The interesting result here isn't "an LLM runs on a Raspberry Pi" — it's that a 1-billion-parameter model can be embedded into a real, latency-critical, production system as a genuinely useful layer without compromising the thing that already worked. The discipline — off the critical path, quiet-window gating, single-flight, circuit breaking, graceful fallback, and doing arithmetic in code instead of in the model — is what turns a fun demo into something I trust running unattended in my home.

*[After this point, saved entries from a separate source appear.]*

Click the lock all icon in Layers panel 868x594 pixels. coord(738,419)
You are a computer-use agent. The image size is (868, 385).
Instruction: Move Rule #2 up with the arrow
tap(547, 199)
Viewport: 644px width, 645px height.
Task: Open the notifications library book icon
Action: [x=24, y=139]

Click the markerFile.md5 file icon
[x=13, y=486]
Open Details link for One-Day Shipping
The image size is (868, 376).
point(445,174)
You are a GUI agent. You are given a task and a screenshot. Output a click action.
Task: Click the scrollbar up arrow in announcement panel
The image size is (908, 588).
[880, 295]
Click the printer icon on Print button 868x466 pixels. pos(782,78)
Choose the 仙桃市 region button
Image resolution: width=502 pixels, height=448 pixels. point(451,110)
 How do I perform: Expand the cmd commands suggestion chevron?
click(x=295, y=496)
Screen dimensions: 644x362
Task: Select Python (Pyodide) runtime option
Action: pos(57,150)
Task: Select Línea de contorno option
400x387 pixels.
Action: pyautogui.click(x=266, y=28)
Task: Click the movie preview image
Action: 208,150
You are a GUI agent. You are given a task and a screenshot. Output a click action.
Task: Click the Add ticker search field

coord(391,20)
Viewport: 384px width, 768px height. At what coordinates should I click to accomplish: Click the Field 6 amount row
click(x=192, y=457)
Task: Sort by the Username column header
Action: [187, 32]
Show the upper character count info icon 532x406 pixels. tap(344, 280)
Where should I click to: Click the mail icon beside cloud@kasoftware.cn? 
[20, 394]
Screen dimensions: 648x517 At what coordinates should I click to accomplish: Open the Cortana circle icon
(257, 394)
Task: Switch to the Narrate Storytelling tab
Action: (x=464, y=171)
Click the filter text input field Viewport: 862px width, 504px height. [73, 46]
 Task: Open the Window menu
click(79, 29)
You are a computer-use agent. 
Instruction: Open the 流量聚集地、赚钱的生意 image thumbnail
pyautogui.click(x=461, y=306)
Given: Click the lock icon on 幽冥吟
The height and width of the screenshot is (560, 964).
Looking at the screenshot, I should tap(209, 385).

Edge AI doesn't have to mean a flagship NPU and a cloud fallback. Sometimes it's an 815 MB model, a 4 GB board, and a lot of care about where the intelligence is allowed to run.

Appendix: quick reference

Install & constrain the model

curl -fsSL https://ollama.com/install.sh | sh
ollama pull gemma3:1b
ollama create gemma3-constrained -f ./Modelfile   # see Modelfile above

Endpoints (served from the Pi on port 3001) | Method | Path | Purpose | |---|---|---| | POST | /api/ask | Natural-language status query | | GET | /api/ask/health | Is the local model reachable? | | GET | /api/blurb | Today's cached dashboard greeting | | GET | /api/advisory | Latest advisory-only tuning notes |

Stack: Raspberry Pi 4 (4 GB) · Node.js · Express · Ollama · Gemma 3 (1B) · PM2 · chromecast-api · ADB · Firebase (metrics).